By Alisa Radut, IAC Student Intern Spring 2018

In thinking about investing for future retirement, you may need to consider savings to provide for disability-related expenses.  One type of account serves exactly this purpose: the Achieving a Better Life Experience (ABLE) account.  An account can be created for a beneficiary, including by a parent, guardian, or holder of a power of attorney.  Accounts are available to beneficiaries who incurred a qualifying disability before the age of 26.  The amount you can contribute to this account is currently limited to $15,000 per year and is subject to an aggregate limit.

An ABLE account offers several different investment options, including mutual funds and money market funds.  As with any investment, among the things you should consider when deciding what level of risk to sustain in the investment is how soon you will need the funds.  You should also take into account fees and expenses associated with the investment.  Although, you can change your allocation of assets in the account depending on your goals throughout the investment, federal regulations limit changes to investment selections to twice a year.

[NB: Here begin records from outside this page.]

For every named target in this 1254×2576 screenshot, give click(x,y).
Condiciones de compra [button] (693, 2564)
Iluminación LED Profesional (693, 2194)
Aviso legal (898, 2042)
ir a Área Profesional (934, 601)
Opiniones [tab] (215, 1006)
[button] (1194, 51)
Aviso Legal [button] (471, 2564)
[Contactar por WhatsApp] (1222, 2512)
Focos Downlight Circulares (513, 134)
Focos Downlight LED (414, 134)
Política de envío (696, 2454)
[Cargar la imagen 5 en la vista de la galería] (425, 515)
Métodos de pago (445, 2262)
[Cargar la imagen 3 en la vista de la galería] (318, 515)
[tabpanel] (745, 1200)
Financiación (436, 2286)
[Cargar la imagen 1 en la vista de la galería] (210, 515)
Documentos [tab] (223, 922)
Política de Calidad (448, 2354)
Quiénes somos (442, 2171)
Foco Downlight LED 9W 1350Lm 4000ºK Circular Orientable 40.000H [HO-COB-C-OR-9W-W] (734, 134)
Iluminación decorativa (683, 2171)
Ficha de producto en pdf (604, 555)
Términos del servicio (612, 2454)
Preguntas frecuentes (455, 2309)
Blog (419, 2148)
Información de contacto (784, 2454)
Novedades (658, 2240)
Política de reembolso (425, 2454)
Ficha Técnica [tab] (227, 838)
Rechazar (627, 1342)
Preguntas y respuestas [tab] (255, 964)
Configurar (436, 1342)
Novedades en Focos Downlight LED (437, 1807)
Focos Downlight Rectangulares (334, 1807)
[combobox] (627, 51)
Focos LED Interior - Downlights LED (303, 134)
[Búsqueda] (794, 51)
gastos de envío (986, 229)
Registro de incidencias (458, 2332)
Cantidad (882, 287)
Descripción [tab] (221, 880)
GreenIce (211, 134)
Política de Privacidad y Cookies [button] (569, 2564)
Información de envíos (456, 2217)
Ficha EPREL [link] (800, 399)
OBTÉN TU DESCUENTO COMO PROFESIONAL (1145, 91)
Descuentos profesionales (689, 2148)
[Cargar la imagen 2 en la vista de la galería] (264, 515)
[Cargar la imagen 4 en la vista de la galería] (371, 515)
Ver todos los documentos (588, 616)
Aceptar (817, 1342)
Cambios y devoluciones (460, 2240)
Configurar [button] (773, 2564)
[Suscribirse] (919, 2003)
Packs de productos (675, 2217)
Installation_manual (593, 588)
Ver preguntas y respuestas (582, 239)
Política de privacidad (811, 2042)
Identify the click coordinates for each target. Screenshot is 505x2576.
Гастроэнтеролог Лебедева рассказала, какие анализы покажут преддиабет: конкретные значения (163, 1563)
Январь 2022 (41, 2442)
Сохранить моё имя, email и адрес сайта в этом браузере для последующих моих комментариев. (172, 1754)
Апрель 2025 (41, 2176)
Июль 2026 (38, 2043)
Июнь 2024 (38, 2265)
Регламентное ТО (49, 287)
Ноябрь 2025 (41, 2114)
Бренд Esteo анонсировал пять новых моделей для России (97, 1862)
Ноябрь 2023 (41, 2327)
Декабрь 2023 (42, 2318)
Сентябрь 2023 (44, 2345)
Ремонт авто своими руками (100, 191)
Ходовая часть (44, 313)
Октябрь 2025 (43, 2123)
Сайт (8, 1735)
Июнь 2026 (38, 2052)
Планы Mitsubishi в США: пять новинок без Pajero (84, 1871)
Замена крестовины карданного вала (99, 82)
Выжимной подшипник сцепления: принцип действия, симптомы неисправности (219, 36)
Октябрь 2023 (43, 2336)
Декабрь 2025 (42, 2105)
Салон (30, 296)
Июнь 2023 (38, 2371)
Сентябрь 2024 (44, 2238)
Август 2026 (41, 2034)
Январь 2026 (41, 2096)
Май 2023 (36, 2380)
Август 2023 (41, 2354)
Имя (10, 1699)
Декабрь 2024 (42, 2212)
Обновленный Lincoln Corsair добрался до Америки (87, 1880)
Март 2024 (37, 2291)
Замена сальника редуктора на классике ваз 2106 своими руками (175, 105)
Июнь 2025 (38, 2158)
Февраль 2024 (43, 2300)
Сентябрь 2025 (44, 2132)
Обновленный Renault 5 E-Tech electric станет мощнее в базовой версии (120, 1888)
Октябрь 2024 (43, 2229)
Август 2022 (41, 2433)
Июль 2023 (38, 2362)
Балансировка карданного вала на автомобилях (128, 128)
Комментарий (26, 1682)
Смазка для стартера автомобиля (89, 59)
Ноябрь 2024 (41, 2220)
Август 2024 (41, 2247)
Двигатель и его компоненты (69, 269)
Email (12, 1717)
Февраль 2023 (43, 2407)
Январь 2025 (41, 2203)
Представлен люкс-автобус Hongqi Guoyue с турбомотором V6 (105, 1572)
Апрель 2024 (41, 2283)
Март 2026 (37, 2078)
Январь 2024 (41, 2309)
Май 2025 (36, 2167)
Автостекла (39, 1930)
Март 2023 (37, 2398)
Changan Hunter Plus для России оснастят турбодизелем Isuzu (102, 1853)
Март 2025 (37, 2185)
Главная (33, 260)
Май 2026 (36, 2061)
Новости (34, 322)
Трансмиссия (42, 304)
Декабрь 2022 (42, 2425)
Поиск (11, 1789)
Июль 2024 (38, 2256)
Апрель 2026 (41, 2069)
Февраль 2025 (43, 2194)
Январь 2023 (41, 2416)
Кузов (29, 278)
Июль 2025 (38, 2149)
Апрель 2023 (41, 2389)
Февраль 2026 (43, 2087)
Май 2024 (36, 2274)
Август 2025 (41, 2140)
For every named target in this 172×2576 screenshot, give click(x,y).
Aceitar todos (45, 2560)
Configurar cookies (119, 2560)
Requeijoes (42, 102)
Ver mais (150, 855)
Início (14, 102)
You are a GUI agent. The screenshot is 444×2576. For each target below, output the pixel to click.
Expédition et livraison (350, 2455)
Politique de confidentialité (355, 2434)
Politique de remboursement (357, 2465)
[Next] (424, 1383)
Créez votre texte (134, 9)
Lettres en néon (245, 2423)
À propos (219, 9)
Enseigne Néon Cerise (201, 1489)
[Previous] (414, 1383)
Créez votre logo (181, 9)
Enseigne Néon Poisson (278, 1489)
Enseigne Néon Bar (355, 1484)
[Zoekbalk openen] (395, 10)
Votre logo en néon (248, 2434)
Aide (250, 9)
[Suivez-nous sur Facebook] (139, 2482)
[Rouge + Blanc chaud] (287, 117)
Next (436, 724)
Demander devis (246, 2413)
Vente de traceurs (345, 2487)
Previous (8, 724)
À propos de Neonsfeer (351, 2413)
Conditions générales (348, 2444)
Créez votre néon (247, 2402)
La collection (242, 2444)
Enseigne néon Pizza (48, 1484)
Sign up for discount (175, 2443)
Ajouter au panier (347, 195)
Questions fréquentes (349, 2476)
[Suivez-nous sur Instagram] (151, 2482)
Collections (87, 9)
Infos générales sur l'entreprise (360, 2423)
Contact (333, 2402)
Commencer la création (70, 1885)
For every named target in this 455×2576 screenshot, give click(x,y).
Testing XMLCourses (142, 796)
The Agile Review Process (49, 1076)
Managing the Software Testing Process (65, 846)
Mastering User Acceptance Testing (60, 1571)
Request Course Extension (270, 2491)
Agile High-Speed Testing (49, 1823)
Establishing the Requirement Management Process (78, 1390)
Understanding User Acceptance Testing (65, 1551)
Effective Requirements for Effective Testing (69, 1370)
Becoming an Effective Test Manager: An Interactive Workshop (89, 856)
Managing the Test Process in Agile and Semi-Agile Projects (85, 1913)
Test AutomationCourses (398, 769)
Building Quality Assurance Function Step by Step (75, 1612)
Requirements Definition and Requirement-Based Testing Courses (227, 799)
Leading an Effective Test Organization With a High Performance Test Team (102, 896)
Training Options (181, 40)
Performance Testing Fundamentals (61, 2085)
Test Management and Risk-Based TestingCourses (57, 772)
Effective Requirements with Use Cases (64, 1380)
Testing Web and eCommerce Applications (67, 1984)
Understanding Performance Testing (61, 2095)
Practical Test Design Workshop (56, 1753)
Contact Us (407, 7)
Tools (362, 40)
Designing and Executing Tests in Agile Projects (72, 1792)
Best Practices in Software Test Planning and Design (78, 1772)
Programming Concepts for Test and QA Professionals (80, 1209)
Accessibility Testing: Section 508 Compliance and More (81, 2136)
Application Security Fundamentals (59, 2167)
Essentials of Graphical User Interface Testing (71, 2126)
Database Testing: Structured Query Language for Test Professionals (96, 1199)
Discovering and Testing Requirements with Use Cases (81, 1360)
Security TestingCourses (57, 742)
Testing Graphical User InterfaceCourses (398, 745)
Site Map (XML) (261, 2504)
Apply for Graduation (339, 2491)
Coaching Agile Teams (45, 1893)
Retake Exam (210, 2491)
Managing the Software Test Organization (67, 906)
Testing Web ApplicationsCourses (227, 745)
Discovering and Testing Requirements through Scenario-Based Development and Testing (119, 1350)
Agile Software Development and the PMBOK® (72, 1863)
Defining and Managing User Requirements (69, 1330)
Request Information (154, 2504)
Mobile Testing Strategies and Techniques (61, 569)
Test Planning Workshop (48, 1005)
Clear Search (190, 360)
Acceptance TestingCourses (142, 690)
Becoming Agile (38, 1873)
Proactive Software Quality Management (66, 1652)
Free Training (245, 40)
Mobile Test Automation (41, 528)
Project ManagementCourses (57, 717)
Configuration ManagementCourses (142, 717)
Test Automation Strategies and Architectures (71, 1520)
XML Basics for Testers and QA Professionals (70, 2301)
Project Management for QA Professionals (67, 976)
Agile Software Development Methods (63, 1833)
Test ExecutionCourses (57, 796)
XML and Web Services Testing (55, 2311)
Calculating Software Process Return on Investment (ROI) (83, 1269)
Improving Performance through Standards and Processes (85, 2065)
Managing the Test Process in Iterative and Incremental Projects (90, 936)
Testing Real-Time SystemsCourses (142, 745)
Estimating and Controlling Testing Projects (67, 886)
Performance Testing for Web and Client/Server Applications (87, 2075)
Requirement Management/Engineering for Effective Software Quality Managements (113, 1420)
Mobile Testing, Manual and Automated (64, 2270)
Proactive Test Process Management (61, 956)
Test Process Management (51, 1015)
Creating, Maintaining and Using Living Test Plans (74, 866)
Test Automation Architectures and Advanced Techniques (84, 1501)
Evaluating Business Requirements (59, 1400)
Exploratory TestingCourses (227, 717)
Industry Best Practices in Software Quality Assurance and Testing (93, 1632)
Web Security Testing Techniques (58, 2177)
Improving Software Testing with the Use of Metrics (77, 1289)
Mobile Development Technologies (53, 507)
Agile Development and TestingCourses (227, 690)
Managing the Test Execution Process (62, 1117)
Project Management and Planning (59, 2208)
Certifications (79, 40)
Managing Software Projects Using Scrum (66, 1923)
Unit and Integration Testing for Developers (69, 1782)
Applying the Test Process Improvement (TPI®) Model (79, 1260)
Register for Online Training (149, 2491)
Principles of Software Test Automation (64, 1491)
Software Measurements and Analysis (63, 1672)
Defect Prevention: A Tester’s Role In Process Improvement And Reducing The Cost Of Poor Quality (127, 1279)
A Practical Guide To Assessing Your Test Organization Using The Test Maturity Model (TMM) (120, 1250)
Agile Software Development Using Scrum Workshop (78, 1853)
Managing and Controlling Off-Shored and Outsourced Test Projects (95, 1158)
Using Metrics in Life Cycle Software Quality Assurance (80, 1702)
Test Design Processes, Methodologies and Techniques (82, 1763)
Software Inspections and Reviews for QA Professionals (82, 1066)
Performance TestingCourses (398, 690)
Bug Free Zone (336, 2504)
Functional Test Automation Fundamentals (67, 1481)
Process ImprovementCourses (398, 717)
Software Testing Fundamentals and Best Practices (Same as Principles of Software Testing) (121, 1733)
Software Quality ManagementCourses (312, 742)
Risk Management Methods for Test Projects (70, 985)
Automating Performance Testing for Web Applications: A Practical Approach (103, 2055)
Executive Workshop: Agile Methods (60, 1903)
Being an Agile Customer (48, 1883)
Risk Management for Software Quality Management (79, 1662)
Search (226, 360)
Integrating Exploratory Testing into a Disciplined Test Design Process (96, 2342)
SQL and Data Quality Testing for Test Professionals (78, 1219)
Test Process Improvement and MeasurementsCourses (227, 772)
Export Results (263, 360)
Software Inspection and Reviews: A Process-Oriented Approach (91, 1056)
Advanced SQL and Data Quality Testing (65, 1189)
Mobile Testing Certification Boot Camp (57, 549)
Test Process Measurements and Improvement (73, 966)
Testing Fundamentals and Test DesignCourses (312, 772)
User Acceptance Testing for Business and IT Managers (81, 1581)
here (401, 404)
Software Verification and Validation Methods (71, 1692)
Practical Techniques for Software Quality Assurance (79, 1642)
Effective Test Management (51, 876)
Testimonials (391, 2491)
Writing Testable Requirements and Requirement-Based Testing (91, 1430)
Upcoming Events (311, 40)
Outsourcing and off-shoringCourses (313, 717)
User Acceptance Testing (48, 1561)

The ABLE account also provides special tax benefits.  Contributions are not tax free, but the growth on the investments are not subject to federal (and sometimes state) income taxes as long as the withdrawals are used for qualifying disability-related expenses.  Many states already have ABLE programs in place.  Know what your state has to offer for this type of account in order to maximize your benefits.  In some states, an ABLE account may impact your eligibility for other benefits, such as Supplemental Security Income (click here for IRS information about tax implications of ABLE accounts).  Offering circulars for ABLE accounts, offered on publicly available websites such as Able National Resource Center, describe the account and provide more information.  The SEC also provides a list of questions to help determine what ABLE plan may be best for you.